___ Page ___

FERC Rejects Pump Storage Projects Over Navajo Objections

FERC on Feb. 15 rejected preliminary permits for seven pump storage projects on Navajo Nation land, saying it will no longer consider projects that are opposed by host tribes. 

Preliminary permits give the permit holder priority for filing a development application while it conducts feasibility studies. It does not authorize access to project lands or any construction. 

The commission previously granted preliminary permits routinely, saying concerns about potential impacts could be addressed in subsequent licensing proceedings. Recently, however, it denied permits at federal facilities where the agency that operates the facility opposed the project.

___ Provided records ___

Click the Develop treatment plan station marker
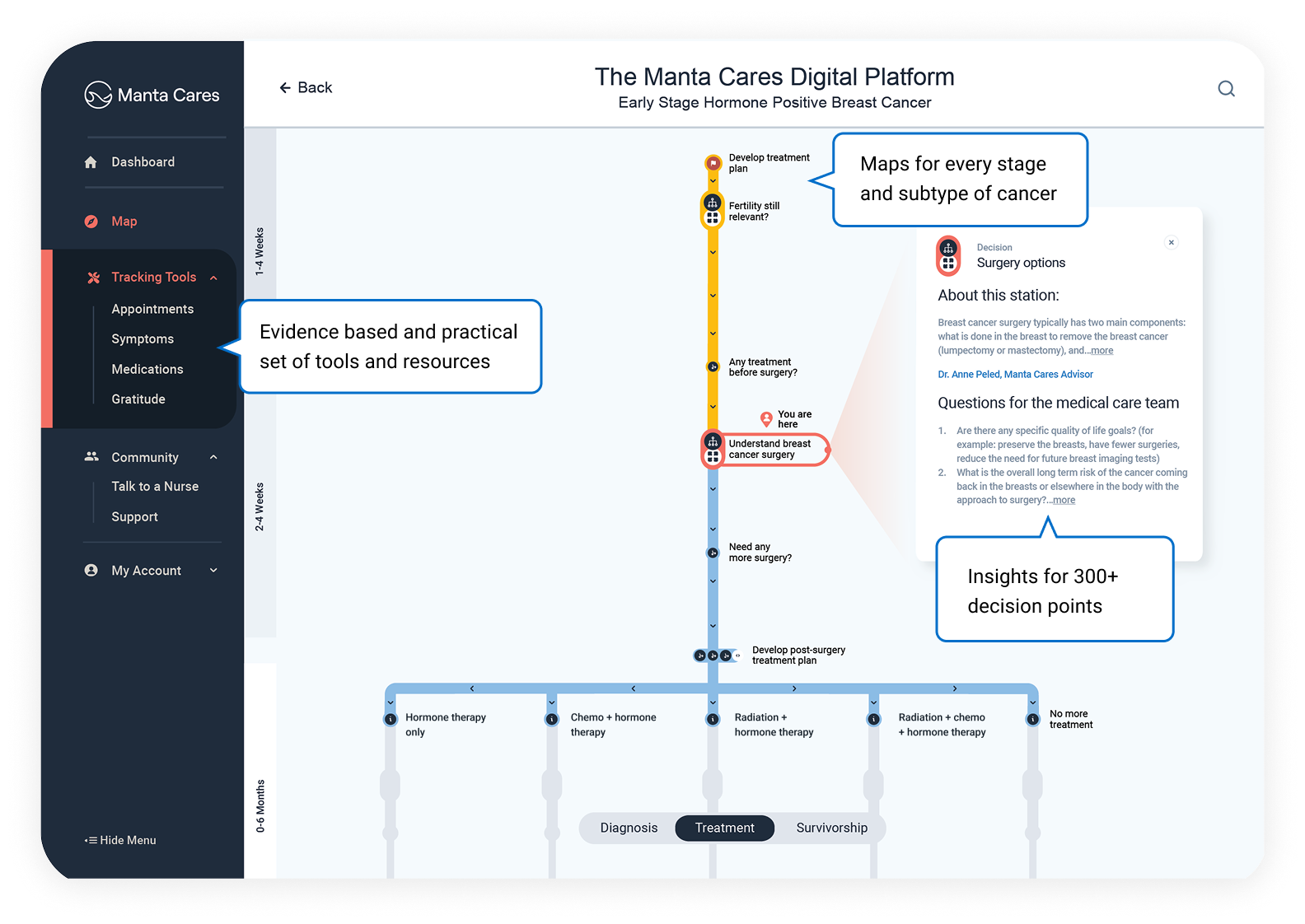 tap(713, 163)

___
___ Provided records ___

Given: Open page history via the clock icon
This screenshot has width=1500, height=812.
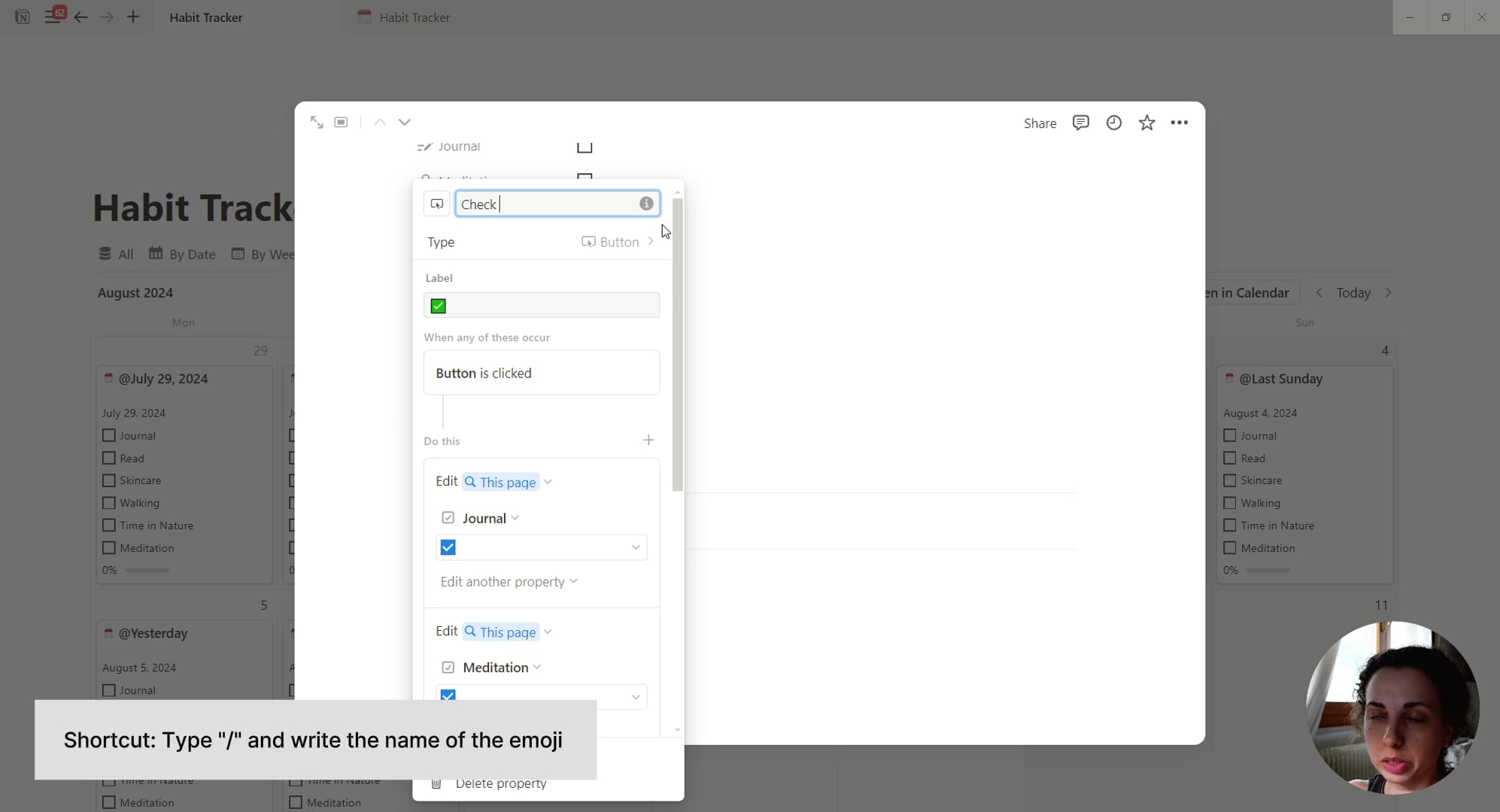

___

▶ **Short problem**
Please extract the passage of the FERC article starting at "FERC on Feb." and ending at "or any construction.", copying it without changes.

▶ **Correct output**
FERC on Feb. 15 rejected preliminary permits for seven pump storage projects on Navajo Nation land, saying it will no longer consider projects that are opposed by host tribes. 

Preliminary permits give the permit holder priority for filing a development application while it conducts feasibility studies. It does not authorize access to project lands or any construction.